Google Developing Smart Contact Lens To Assist Diabetics, A Previous Microsoft Vision

If ever you were concerned that you may not yet be living in the future, allow Google to assuage those fears. The company's famed X division -- the one where all of the super secret projects develop -- has just announced a new smart contact lens initiative. Yes, a contact lens from Google. Interestingly enough, the project isn't at all what you may expect from the name. It's hardly the in-eye approach to Google Glass. Instead, it's being engineered as a contact lens that boasts an internal computer chip that can measure glucose levels in tears.

The lens is built more for diabetic individuals than anything else, using a wireless chip and miniaturized glucose sensor that are embedded between two layers of soft contact lens material. Google's current prototypes can "generate a reading once per second," and it's also exploring the integration of "tiny LED lights that could light up to indicate that glucose levels have crossed above or below certain thresholds." The company admits that it's still very early for the tech, and it is only in initial talks with the FDA in order to get clearance to sell it.

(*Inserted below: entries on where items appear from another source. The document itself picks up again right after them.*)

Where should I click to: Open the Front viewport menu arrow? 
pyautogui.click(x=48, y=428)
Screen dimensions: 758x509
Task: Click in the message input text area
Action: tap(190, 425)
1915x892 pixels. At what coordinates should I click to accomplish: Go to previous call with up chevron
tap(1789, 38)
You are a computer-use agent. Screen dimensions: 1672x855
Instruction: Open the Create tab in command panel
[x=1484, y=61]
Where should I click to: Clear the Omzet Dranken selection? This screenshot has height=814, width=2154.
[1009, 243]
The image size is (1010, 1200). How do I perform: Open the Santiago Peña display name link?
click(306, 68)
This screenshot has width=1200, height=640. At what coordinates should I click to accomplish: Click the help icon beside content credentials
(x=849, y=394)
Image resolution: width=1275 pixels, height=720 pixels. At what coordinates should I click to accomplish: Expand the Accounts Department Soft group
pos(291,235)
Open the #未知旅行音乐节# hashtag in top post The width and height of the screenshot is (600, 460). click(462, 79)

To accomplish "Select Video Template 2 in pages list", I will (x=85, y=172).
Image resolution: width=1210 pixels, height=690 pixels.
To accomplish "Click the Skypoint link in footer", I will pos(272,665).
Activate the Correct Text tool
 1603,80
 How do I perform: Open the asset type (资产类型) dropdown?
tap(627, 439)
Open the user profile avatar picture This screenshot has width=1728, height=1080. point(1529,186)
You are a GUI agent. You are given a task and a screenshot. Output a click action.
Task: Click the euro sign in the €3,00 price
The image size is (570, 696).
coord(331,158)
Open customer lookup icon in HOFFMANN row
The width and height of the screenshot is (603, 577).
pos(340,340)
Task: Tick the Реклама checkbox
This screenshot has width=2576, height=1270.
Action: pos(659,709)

That said, it's obvious that there's something to the project, unlike a similar Microsoft vision that has gone nowhere since surfacing quietly a few years ago. The idea of adding a computer to a contact lens isn't exactly novel, but getting this close to market hasn't happened at any time prior. If there's one thing that's becoming ever clearer, it's that Google is diversifying mightily. A search company? Pssh. This is a conglomerate, not even 20 years old.